As far as I know, there is no in-built method for this in Spark, so an UDF
would be a suitable solution in this case. Here is one that takes a column with a Map[String, Double]
and returns a ML vector:
val toVector = udf((m: Map[String, Double]) => Vectors.dense(m.values.toArray).toSparse)
Since a Map
does not have an order the resulting vector is not guaranteed to have a certain order either.
Example input (df
):
+---------------------------------+---------------------------------+
|colA |colB |
+---------------------------------+---------------------------------+
|Map(a -> 1.0, b -> 2.0, c -> 3.0)|Map(a -> 1.0, b -> 2.0, c -> 3.0)|
+---------------------------------+---------------------------------+
and using the UDF
,
val df2 = df.withColumn("colA", toVector($"colA")).withColumn("colB", toVector($"colB"))

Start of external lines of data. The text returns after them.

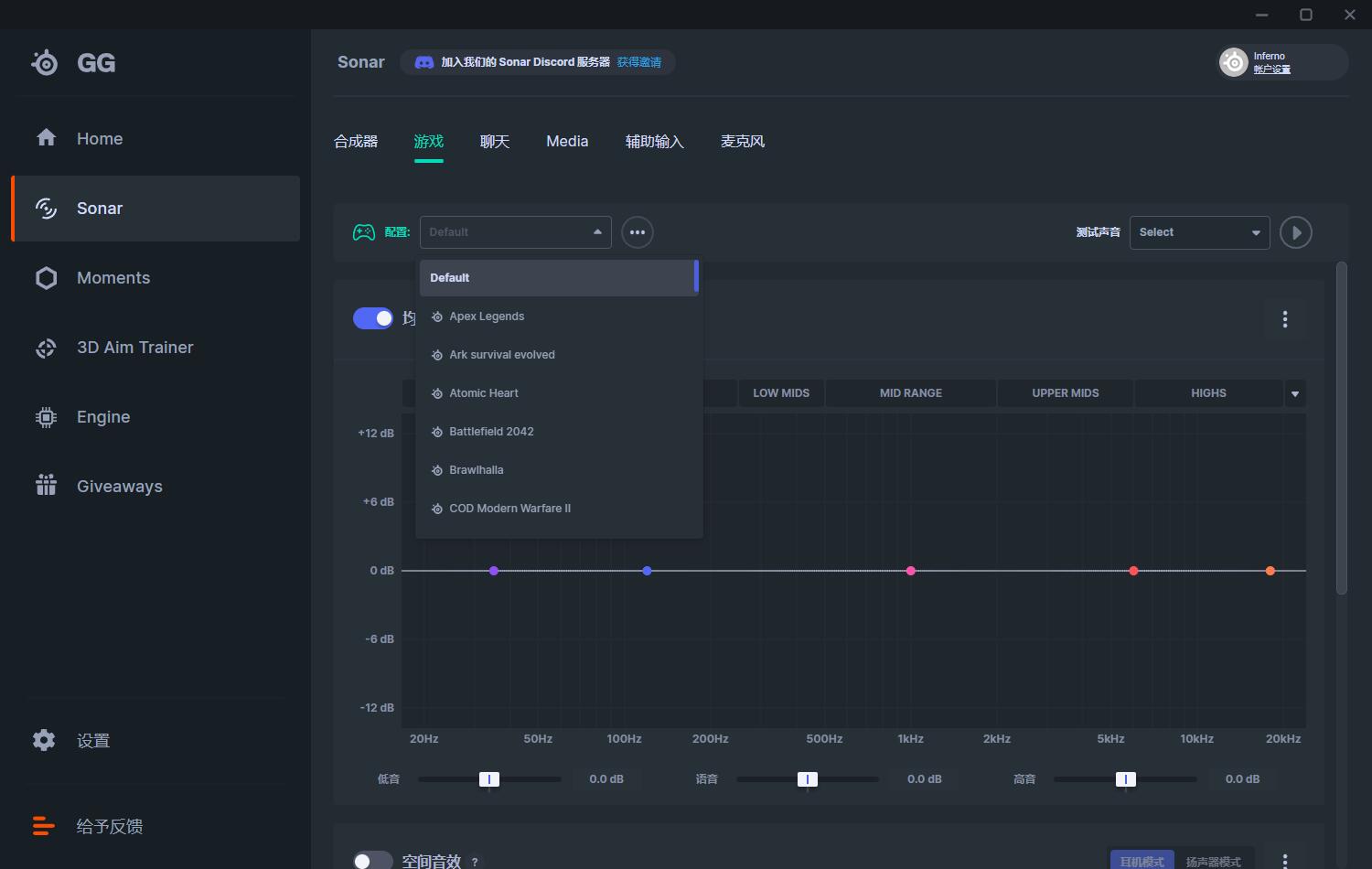Collapse the Default config dropdown

(x=515, y=232)
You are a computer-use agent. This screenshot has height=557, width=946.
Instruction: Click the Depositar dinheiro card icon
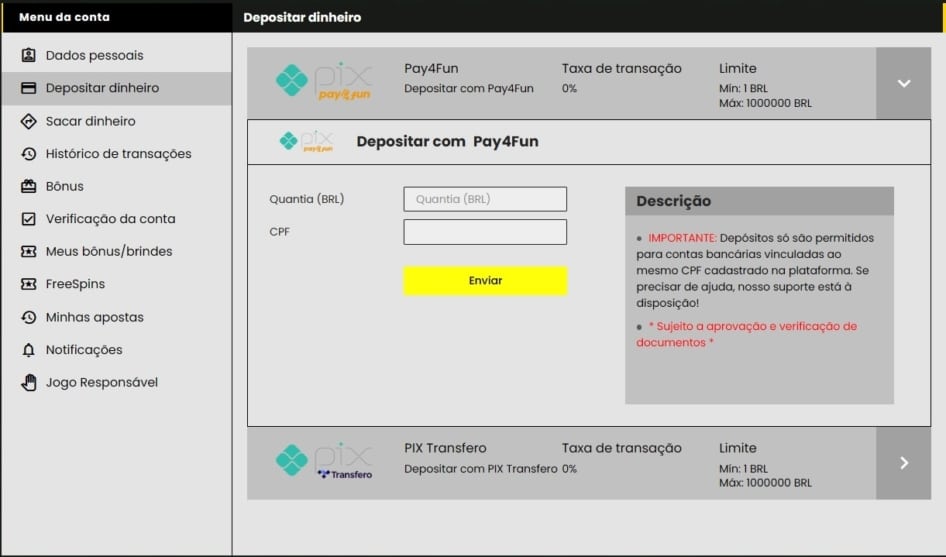(x=28, y=88)
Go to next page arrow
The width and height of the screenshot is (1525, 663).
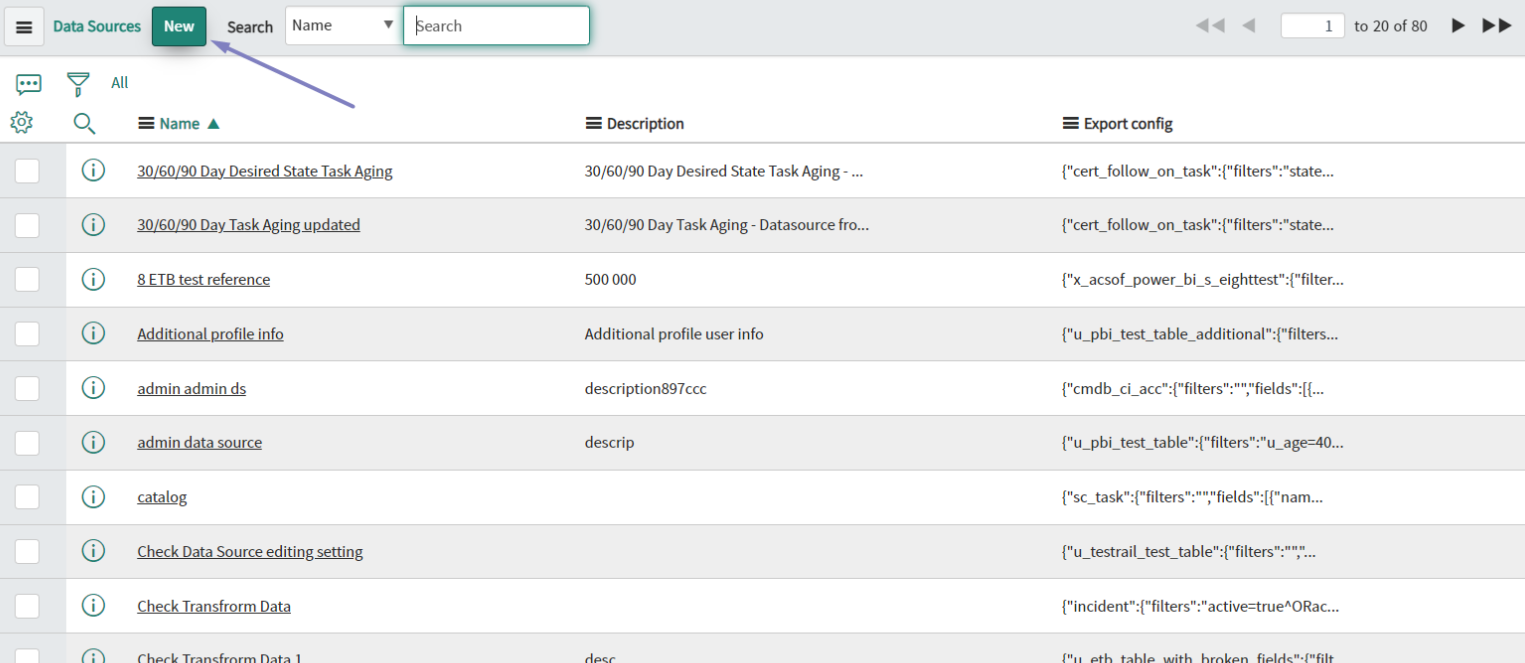[x=1458, y=26]
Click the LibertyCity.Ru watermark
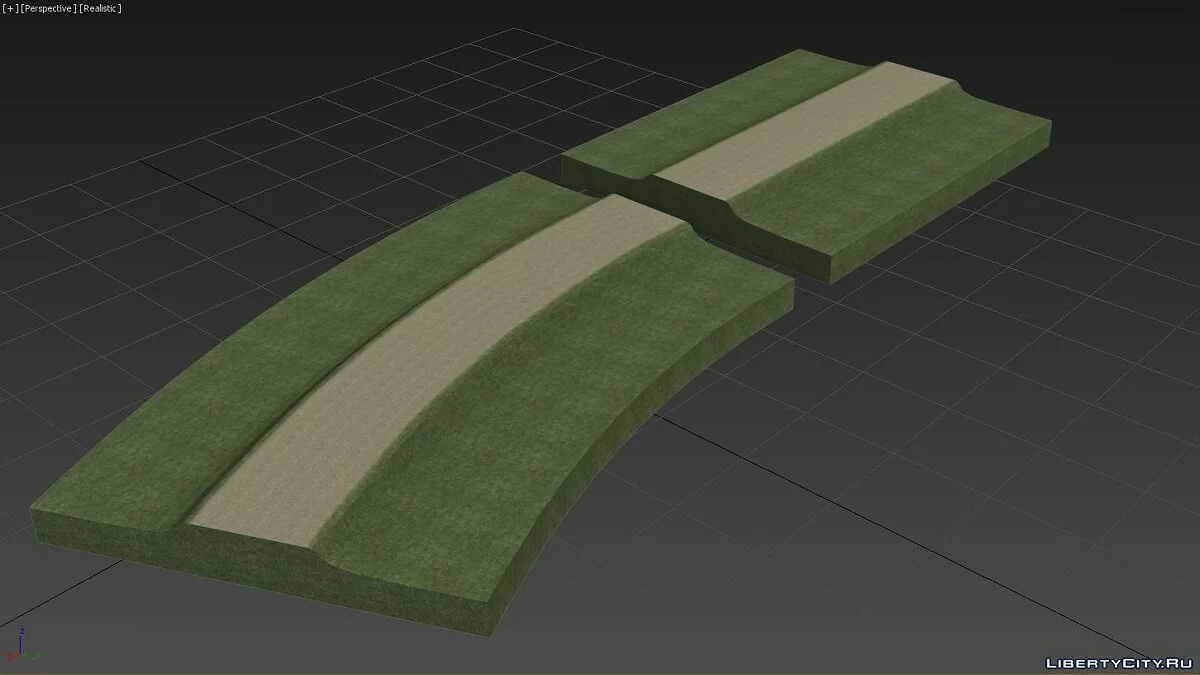 click(1116, 662)

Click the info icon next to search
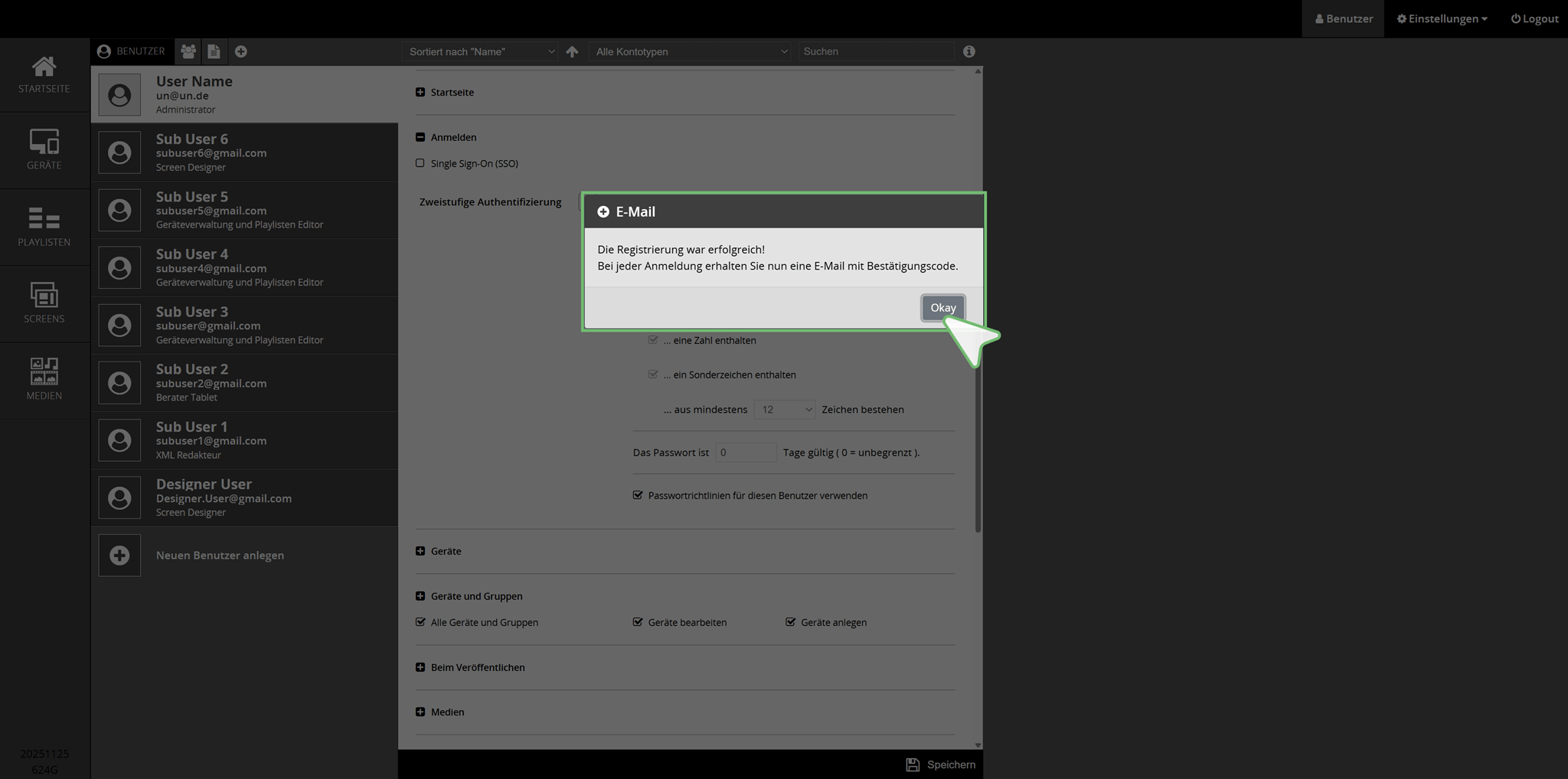pos(969,51)
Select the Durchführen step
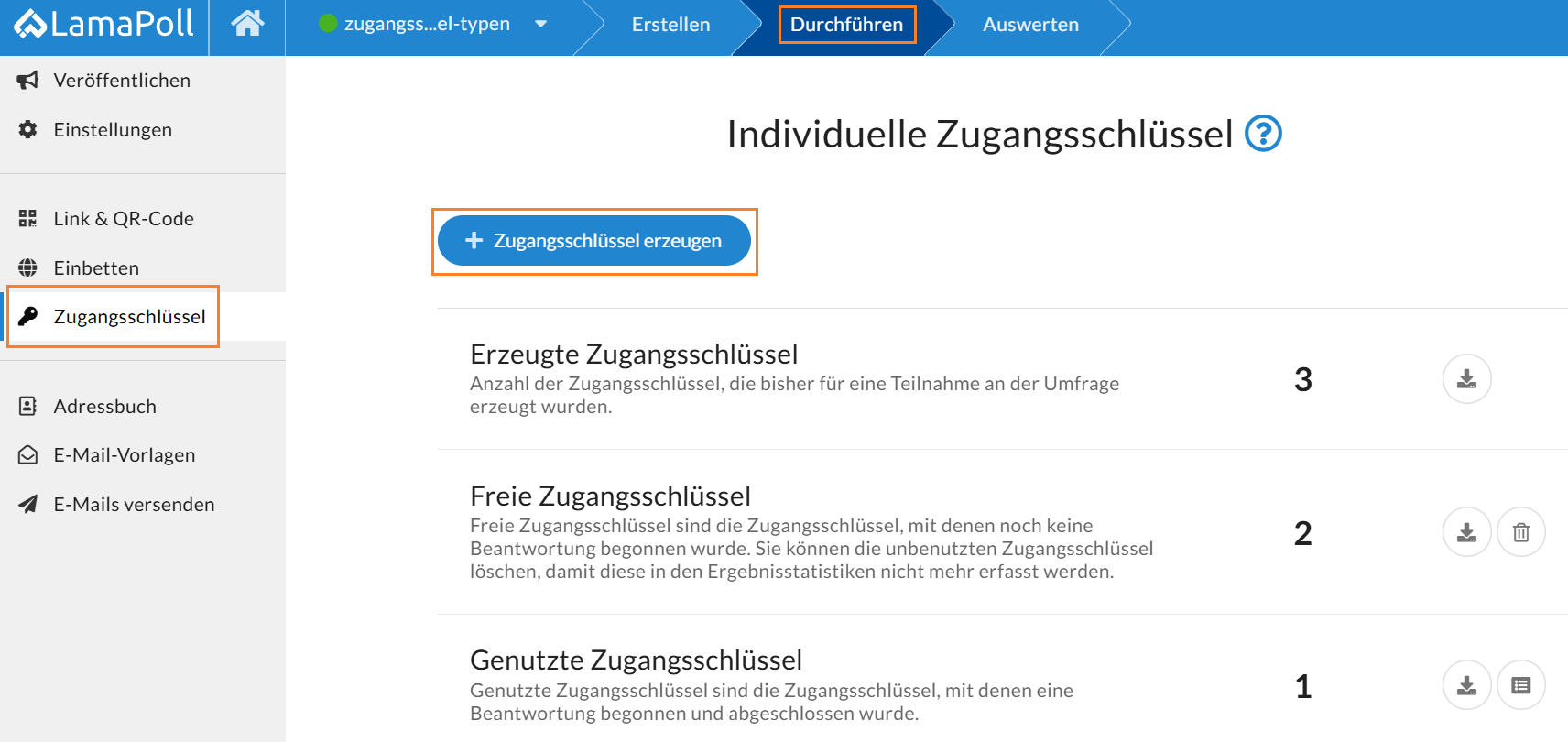This screenshot has width=1568, height=742. tap(846, 25)
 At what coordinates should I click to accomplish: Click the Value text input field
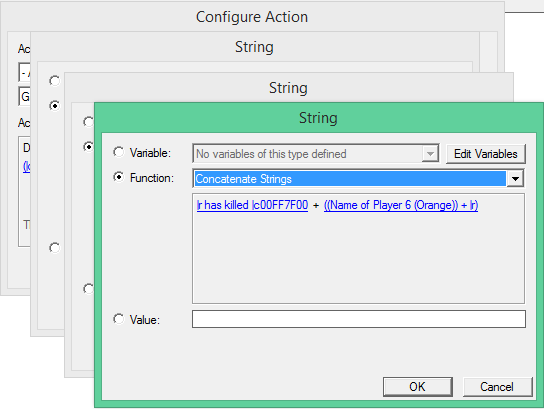click(x=359, y=319)

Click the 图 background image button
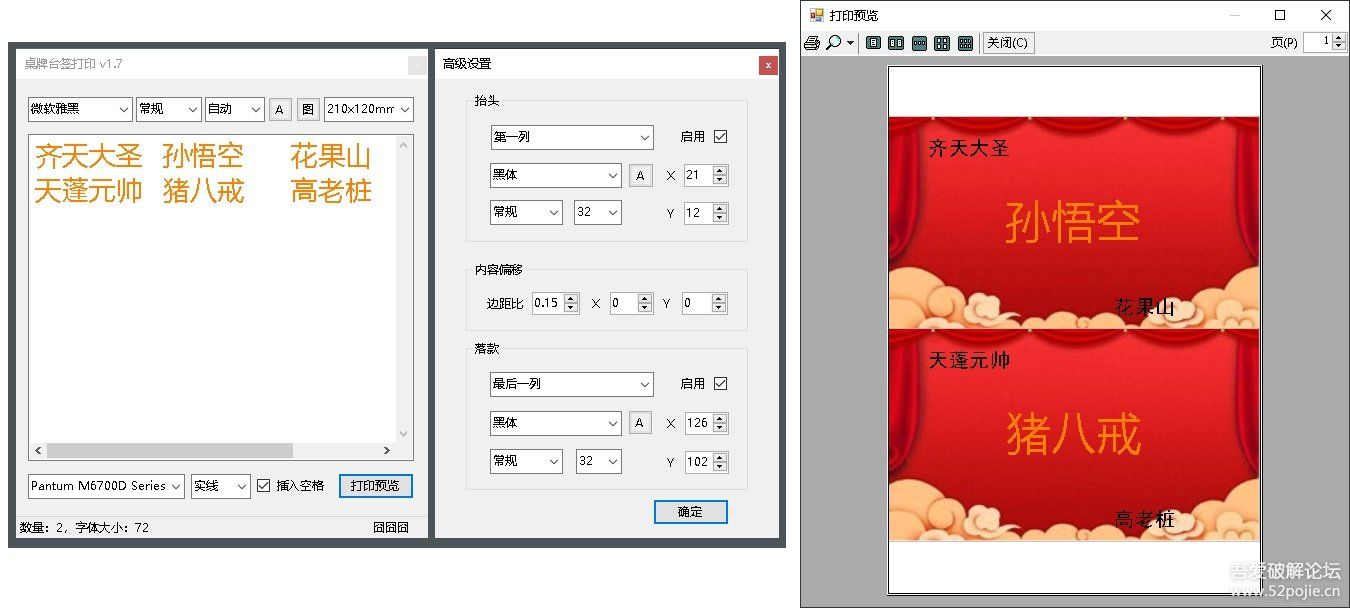click(308, 109)
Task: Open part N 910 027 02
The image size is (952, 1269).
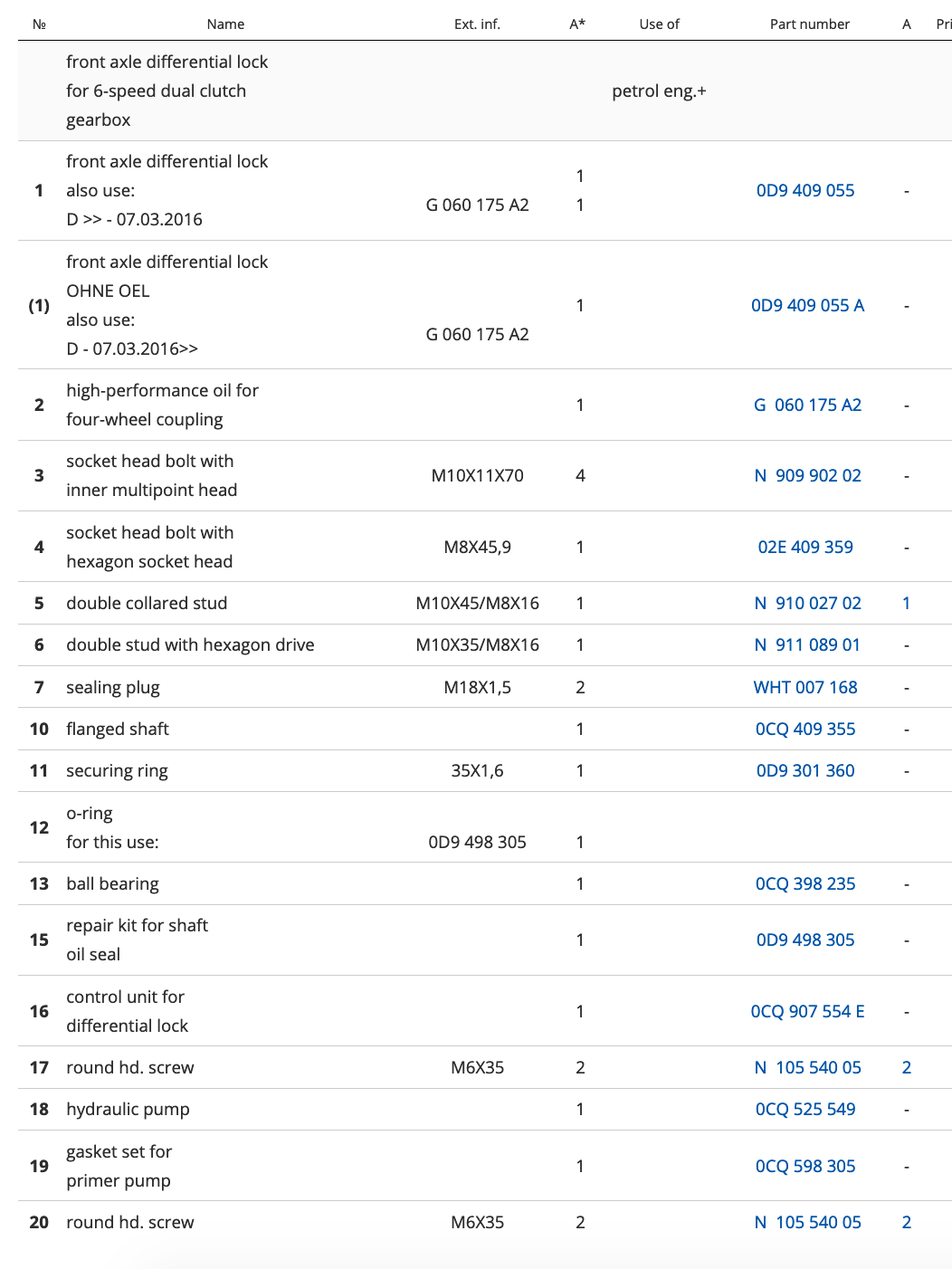Action: coord(807,604)
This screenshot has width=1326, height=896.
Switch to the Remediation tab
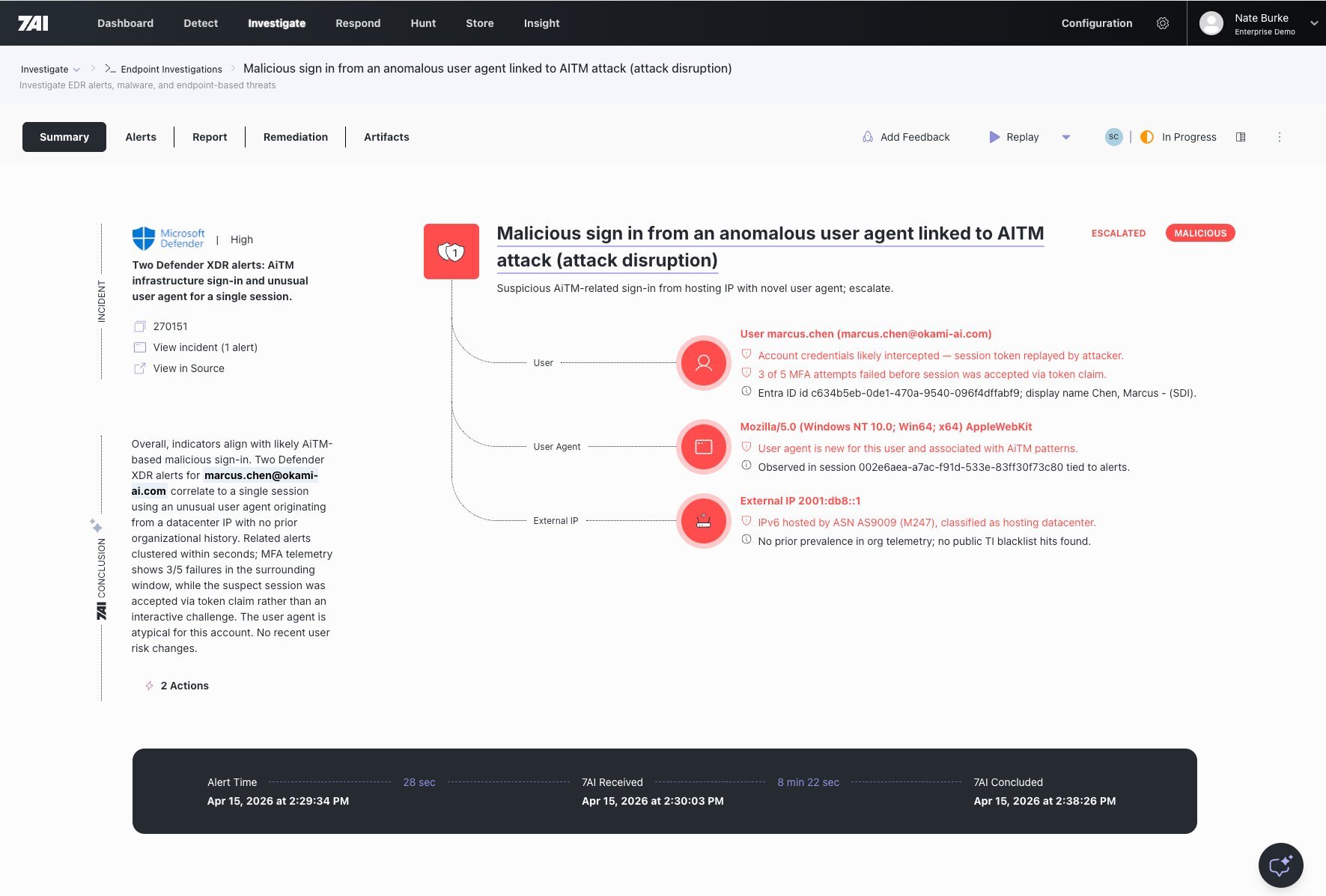coord(295,137)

gives the following output:
+-------------+-------------+
|colA |colB |
+-------------+-------------+
|[1.0,2.0,3.0]|[1.0,2.0,3.0]|
+-------------+-------------+
where both columns are of vector type.
root
|-- colA: vector (nullable = true)
|-- colB: vector (nullable = true)
If you want to merge all the columns together into a single vector, here it would be appropriate to use a VectorAssembler
, as in the question edit.
Edit:
If you need to keep a certain order of the values, then you need to collect all keys first as you have done. You can avoid using explode
however:
val keys = df.select($"colA")
.flatMap(_.getAs[Map[String, Int]]("colA").keys)
.distinct
.collect
.sorted
Then change the UDF
appropriately to take the order of keys
into account with a default value of 0.0:
val toVector = udf((m: Map[String, Double]) =>
Vectors.dense(keys.map(key => m.getOrElse(key, 0.0))).toSparse
)